Saved data entries:
################

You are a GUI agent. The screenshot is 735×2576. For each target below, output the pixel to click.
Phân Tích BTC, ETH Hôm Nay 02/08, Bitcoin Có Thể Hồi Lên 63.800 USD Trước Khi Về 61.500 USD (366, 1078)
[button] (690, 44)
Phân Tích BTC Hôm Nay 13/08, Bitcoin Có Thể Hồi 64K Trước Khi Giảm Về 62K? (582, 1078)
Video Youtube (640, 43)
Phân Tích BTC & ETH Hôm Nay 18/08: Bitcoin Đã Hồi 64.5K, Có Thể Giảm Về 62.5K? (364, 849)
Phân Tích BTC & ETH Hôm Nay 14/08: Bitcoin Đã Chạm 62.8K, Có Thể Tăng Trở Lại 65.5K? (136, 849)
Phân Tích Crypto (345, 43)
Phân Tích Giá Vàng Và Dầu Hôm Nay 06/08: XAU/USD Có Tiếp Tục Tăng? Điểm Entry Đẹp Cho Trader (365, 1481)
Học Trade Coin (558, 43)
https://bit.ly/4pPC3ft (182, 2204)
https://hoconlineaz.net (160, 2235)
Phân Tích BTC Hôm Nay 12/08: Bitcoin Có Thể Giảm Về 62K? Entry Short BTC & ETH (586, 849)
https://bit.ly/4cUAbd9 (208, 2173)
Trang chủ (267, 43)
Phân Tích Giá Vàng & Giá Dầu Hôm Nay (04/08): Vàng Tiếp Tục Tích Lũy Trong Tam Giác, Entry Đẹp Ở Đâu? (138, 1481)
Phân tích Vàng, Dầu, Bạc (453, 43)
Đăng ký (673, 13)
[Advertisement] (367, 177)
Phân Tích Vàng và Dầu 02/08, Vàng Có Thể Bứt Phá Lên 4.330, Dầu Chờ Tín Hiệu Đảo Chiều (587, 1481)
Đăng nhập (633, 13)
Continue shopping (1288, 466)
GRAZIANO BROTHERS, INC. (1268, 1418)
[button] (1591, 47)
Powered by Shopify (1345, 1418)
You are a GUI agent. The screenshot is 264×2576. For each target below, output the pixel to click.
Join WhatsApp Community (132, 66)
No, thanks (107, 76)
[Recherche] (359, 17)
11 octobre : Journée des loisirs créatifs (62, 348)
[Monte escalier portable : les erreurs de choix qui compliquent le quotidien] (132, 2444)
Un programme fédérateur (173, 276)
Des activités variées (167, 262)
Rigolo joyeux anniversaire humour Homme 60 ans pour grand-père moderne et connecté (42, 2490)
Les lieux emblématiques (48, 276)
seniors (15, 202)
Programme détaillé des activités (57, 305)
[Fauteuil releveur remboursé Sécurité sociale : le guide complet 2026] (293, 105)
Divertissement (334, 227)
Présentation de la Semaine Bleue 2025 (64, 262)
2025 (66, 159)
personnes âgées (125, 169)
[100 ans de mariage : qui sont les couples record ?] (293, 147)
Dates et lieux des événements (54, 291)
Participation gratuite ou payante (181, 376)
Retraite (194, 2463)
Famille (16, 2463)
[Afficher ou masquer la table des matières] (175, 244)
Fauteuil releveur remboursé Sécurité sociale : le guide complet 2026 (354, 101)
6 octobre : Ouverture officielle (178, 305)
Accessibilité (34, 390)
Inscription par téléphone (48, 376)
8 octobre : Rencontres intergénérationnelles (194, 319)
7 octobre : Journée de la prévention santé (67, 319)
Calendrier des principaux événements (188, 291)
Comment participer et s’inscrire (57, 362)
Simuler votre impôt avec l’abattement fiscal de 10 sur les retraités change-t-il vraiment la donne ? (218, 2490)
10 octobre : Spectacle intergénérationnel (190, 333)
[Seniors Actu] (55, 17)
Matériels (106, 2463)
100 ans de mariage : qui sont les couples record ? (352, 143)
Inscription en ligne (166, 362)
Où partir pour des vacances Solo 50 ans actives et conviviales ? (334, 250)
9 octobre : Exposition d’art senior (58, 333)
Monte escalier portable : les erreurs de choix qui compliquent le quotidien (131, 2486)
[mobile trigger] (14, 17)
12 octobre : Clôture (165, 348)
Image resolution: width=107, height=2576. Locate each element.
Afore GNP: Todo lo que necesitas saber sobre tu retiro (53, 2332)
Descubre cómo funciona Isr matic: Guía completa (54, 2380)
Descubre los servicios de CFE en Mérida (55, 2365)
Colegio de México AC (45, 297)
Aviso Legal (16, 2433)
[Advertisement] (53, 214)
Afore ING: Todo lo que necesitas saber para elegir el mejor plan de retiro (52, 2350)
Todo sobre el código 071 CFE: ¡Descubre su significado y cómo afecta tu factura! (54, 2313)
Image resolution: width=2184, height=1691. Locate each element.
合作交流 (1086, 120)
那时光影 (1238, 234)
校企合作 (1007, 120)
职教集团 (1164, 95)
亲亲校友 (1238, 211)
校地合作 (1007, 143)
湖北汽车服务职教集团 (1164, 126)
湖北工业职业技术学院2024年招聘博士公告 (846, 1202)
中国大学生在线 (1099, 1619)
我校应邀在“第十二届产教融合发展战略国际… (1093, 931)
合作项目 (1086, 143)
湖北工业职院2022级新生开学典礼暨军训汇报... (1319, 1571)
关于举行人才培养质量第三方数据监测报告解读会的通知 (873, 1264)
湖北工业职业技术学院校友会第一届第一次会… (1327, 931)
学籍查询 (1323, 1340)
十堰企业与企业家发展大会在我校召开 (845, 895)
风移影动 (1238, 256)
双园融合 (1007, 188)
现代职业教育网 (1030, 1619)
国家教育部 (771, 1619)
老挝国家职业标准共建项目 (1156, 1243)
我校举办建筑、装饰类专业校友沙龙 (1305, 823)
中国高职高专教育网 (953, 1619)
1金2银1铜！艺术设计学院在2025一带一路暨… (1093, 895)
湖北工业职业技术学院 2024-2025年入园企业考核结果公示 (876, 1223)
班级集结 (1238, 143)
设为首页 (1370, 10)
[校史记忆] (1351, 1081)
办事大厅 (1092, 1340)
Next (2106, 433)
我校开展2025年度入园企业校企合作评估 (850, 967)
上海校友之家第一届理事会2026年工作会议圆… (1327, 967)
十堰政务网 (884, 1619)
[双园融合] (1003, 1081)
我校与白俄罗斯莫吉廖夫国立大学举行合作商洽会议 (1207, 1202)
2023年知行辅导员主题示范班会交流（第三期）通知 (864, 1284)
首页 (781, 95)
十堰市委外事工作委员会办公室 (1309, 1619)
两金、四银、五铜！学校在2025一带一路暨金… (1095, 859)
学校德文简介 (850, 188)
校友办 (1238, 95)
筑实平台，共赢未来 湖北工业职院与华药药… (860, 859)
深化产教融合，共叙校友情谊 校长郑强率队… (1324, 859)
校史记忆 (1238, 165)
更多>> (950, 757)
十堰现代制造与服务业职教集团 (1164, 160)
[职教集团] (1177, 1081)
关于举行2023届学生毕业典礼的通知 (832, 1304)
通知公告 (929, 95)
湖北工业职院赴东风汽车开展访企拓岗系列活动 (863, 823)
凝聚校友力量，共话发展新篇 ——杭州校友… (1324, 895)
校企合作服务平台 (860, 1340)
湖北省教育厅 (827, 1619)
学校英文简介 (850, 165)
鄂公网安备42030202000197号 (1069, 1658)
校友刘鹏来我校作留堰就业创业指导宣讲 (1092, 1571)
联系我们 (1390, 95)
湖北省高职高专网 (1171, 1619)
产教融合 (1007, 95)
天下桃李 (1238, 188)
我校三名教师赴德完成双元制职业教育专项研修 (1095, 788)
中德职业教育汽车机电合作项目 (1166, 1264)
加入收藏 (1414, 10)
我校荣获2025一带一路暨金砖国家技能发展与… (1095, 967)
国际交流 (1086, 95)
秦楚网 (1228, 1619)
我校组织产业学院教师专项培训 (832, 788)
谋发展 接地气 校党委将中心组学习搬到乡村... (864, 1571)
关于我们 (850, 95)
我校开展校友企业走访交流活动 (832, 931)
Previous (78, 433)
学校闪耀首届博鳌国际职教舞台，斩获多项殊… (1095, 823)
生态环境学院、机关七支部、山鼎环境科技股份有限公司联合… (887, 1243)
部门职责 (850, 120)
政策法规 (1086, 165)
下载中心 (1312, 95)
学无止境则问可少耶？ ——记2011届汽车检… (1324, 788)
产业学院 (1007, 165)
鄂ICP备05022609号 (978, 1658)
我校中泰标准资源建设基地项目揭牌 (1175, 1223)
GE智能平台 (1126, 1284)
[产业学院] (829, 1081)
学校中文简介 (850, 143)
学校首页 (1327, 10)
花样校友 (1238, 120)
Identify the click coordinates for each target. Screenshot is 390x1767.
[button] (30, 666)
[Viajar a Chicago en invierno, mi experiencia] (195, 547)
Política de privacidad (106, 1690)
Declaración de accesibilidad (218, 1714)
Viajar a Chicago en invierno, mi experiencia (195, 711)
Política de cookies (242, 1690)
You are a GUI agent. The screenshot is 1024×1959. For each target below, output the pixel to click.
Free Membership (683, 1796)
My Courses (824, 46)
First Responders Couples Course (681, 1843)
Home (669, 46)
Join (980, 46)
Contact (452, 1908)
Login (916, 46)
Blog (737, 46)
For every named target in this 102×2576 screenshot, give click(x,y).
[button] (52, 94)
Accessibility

################

> **ACTION ITEM**
Set down, exactly as written, each line of the data from its opening line through the one containing "[Recherche] (359, 17)". Output nothing more.

> **FINAL ANSWER**
You are a GUI agent. The screenshot is 735×2576. For each target below, output the pixel to click.
Phân Tích BTC, ETH Hôm Nay 02/08, Bitcoin Có Thể Hồi Lên 63.800 USD Trước Khi Về 61.500 USD (366, 1078)
[button] (690, 44)
Phân Tích BTC Hôm Nay 13/08, Bitcoin Có Thể Hồi 64K Trước Khi Giảm Về 62K? (582, 1078)
Video Youtube (640, 43)
Phân Tích BTC & ETH Hôm Nay 18/08: Bitcoin Đã Hồi 64.5K, Có Thể Giảm Về 62.5K? (364, 849)
Phân Tích BTC & ETH Hôm Nay 14/08: Bitcoin Đã Chạm 62.8K, Có Thể Tăng Trở Lại 65.5K? (136, 849)
Phân Tích Crypto (345, 43)
Phân Tích Giá Vàng Và Dầu Hôm Nay 06/08: XAU/USD Có Tiếp Tục Tăng? Điểm Entry Đẹp Cho Trader (365, 1481)
Học Trade Coin (558, 43)
https://bit.ly/4pPC3ft (182, 2204)
https://hoconlineaz.net (160, 2235)
Phân Tích BTC Hôm Nay 12/08: Bitcoin Có Thể Giảm Về 62K? Entry Short BTC & ETH (586, 849)
https://bit.ly/4cUAbd9 (208, 2173)
Trang chủ (267, 43)
Phân Tích Giá Vàng & Giá Dầu Hôm Nay (04/08): Vàng Tiếp Tục Tích Lũy Trong Tam Giác, Entry Đẹp Ở Đâu? (138, 1481)
Phân tích Vàng, Dầu, Bạc (453, 43)
Đăng ký (673, 13)
[Advertisement] (367, 177)
Phân Tích Vàng và Dầu 02/08, Vàng Có Thể Bứt Phá Lên 4.330, Dầu Chờ Tín Hiệu Đảo Chiều (587, 1481)
Đăng nhập (633, 13)
Continue shopping (1288, 466)
GRAZIANO BROTHERS, INC. (1268, 1418)
[button] (1591, 47)
Powered by Shopify (1345, 1418)
You are a GUI agent. The screenshot is 264×2576. For each target below, output the pixel to click.
Join WhatsApp Community (132, 66)
No, thanks (107, 76)
[Recherche] (359, 17)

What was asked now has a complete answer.